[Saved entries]
□ □ □
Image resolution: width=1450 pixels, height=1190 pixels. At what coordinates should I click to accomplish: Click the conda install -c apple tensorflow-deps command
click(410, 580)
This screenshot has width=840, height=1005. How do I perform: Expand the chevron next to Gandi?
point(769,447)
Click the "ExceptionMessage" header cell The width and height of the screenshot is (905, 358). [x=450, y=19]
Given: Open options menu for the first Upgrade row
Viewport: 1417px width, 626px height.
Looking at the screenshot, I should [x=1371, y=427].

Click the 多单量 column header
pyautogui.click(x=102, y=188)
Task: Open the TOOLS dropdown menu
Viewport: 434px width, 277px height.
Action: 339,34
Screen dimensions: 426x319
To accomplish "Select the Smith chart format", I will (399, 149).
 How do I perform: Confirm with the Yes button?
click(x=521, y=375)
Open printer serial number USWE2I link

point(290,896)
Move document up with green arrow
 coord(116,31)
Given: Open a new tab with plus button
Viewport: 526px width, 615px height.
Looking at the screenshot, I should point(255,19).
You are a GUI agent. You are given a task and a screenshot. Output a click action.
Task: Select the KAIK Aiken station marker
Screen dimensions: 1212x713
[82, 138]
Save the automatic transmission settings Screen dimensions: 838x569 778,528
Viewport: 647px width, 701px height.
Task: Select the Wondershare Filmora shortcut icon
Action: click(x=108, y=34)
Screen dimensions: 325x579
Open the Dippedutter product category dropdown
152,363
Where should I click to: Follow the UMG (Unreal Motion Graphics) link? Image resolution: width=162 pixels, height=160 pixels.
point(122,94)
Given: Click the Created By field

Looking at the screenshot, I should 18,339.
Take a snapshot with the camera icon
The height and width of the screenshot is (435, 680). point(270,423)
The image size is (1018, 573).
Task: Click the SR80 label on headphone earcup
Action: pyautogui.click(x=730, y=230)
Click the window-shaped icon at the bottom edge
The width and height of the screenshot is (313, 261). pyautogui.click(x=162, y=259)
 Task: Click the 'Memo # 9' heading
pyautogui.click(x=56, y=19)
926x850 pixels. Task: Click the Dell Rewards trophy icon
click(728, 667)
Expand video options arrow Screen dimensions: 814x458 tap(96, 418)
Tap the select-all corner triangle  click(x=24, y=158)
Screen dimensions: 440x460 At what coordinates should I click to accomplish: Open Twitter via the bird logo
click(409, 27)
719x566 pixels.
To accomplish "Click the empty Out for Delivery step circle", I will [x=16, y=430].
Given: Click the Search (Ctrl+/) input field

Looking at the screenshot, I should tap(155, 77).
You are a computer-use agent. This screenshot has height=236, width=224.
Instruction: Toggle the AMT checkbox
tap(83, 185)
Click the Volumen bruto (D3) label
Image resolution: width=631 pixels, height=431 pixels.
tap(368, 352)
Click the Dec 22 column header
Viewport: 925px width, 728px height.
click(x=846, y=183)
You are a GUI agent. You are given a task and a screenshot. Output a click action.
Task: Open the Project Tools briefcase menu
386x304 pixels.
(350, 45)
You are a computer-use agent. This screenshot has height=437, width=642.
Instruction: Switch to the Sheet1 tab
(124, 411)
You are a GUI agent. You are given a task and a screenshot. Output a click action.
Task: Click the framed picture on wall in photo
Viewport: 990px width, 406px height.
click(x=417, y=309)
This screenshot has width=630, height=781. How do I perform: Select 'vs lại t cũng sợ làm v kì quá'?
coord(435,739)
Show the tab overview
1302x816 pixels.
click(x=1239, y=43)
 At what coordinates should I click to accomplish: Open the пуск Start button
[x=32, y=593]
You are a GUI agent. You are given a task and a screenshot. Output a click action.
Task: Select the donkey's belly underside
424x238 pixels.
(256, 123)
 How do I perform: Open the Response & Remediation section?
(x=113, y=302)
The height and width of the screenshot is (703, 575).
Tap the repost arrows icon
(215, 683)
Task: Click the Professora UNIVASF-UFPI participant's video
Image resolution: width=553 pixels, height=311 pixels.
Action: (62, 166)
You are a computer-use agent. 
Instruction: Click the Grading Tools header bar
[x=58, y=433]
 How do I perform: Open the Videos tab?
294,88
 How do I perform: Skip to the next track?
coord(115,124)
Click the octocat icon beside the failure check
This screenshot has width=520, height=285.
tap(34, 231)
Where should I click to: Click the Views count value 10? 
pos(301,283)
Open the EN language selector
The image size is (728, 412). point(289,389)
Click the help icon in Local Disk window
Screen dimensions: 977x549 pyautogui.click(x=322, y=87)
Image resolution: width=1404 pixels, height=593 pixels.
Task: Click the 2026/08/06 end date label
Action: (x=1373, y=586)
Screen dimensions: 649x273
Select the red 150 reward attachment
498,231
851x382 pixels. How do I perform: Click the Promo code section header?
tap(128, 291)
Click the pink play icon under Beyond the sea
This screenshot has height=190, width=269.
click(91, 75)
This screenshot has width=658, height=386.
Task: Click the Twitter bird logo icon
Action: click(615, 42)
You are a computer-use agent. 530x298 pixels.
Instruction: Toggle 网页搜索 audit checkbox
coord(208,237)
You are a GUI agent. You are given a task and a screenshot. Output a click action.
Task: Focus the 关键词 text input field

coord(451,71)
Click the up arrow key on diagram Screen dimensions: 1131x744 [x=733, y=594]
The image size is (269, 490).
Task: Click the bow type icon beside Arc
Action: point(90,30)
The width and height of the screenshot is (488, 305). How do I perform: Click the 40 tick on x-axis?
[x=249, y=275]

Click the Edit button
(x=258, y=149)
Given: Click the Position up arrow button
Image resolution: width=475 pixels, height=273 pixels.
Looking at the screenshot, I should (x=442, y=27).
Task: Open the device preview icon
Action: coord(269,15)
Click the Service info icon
□ □ □
Task requirements » May I have the entries returned exactly, with every line in place?

Output of the task »
Image resolution: width=1450 pixels, height=1190 pixels. At what coordinates should I click to accomplish: Click the conda install -c apple tensorflow-deps command
click(410, 580)
This screenshot has width=840, height=1005. How do I perform: Expand the chevron next to Gandi?
point(769,447)
Click the "ExceptionMessage" header cell The width and height of the screenshot is (905, 358). [x=450, y=19]
Given: Open options menu for the first Upgrade row
Viewport: 1417px width, 626px height.
Looking at the screenshot, I should [x=1371, y=427].

Click the 多单量 column header
pyautogui.click(x=102, y=188)
Task: Open the TOOLS dropdown menu
Viewport: 434px width, 277px height.
Action: 339,34
Screen dimensions: 426x319
To accomplish "Select the Smith chart format", I will (399, 149).
 How do I perform: Confirm with the Yes button?
click(x=521, y=375)
Open printer serial number USWE2I link

point(290,896)
Move document up with green arrow
 coord(116,31)
Given: Open a new tab with plus button
Viewport: 526px width, 615px height.
Looking at the screenshot, I should point(255,19).
You are a GUI agent. You are given a task and a screenshot. Output a click action.
Task: Select the KAIK Aiken station marker
Screen dimensions: 1212x713
[82, 138]
Save the automatic transmission settings Screen dimensions: 838x569 778,528
Viewport: 647px width, 701px height.
Task: Select the Wondershare Filmora shortcut icon
Action: click(x=108, y=34)
Screen dimensions: 325x579
Open the Dippedutter product category dropdown
152,363
Where should I click to: Follow the UMG (Unreal Motion Graphics) link? Image resolution: width=162 pixels, height=160 pixels.
point(122,94)
Given: Click the Created By field

Looking at the screenshot, I should 18,339.
Take a snapshot with the camera icon
The height and width of the screenshot is (435, 680). point(270,423)
The image size is (1018, 573).
Task: Click the SR80 label on headphone earcup
Action: pyautogui.click(x=730, y=230)
Click the window-shaped icon at the bottom edge
The width and height of the screenshot is (313, 261). pyautogui.click(x=162, y=259)
 Task: Click the 'Memo # 9' heading
pyautogui.click(x=56, y=19)
926x850 pixels. Task: Click the Dell Rewards trophy icon
click(728, 667)
Expand video options arrow Screen dimensions: 814x458 tap(96, 418)
Tap the select-all corner triangle  click(x=24, y=158)
Screen dimensions: 440x460 At what coordinates should I click to accomplish: Open Twitter via the bird logo
click(409, 27)
719x566 pixels.
To accomplish "Click the empty Out for Delivery step circle", I will [x=16, y=430].
Given: Click the Search (Ctrl+/) input field

Looking at the screenshot, I should tap(155, 77).
You are a computer-use agent. This screenshot has height=236, width=224.
Instruction: Toggle the AMT checkbox
tap(83, 185)
Click the Volumen bruto (D3) label
Image resolution: width=631 pixels, height=431 pixels.
tap(368, 352)
Click the Dec 22 column header
Viewport: 925px width, 728px height.
click(x=846, y=183)
You are a GUI agent. You are given a task and a screenshot. Output a click action.
Task: Open the Project Tools briefcase menu
386x304 pixels.
(350, 45)
You are a computer-use agent. This screenshot has height=437, width=642.
Instruction: Switch to the Sheet1 tab
(124, 411)
You are a GUI agent. You are given a task and a screenshot. Output a click action.
Task: Click the framed picture on wall in photo
Viewport: 990px width, 406px height.
click(x=417, y=309)
This screenshot has width=630, height=781. How do I perform: Select 'vs lại t cũng sợ làm v kì quá'?
coord(435,739)
Show the tab overview
1302x816 pixels.
click(x=1239, y=43)
 At what coordinates should I click to accomplish: Open the пуск Start button
[x=32, y=593]
You are a GUI agent. You are given a task and a screenshot. Output a click action.
Task: Select the donkey's belly underside
424x238 pixels.
(256, 123)
 How do I perform: Open the Response & Remediation section?
(x=113, y=302)
The height and width of the screenshot is (703, 575).
Tap the repost arrows icon
(215, 683)
Task: Click the Professora UNIVASF-UFPI participant's video
Image resolution: width=553 pixels, height=311 pixels.
Action: (62, 166)
You are a computer-use agent. 
Instruction: Click the Grading Tools header bar
[x=58, y=433]
 How do I perform: Open the Videos tab?
294,88
 How do I perform: Skip to the next track?
coord(115,124)
Click the octocat icon beside the failure check
This screenshot has width=520, height=285.
tap(34, 231)
Where should I click to: Click the Views count value 10? 
pos(301,283)
Open the EN language selector
The image size is (728, 412). point(289,389)
Click the help icon in Local Disk window
Screen dimensions: 977x549 pyautogui.click(x=322, y=87)
Image resolution: width=1404 pixels, height=593 pixels.
Task: Click the 2026/08/06 end date label
Action: (x=1373, y=586)
Screen dimensions: 649x273
Select the red 150 reward attachment
498,231
851x382 pixels. How do I perform: Click the Promo code section header?
tap(128, 291)
Click the pink play icon under Beyond the sea
This screenshot has height=190, width=269.
click(91, 75)
This screenshot has width=658, height=386.
Task: Click the Twitter bird logo icon
Action: click(615, 42)
You are a computer-use agent. 530x298 pixels.
Instruction: Toggle 网页搜索 audit checkbox
coord(208,237)
You are a GUI agent. You are given a task and a screenshot. Output a click action.
Task: Focus the 关键词 text input field

coord(451,71)
Click the up arrow key on diagram Screen dimensions: 1131x744 [x=733, y=594]
The image size is (269, 490).
Task: Click the bow type icon beside Arc
Action: point(90,30)
The width and height of the screenshot is (488, 305). How do I perform: Click the 40 tick on x-axis?
[x=249, y=275]

Click the Edit button
(x=258, y=149)
Given: Click the Position up arrow button
Image resolution: width=475 pixels, height=273 pixels.
Looking at the screenshot, I should (x=442, y=27).
Task: Open the device preview icon
Action: coord(269,15)
Click the Service info icon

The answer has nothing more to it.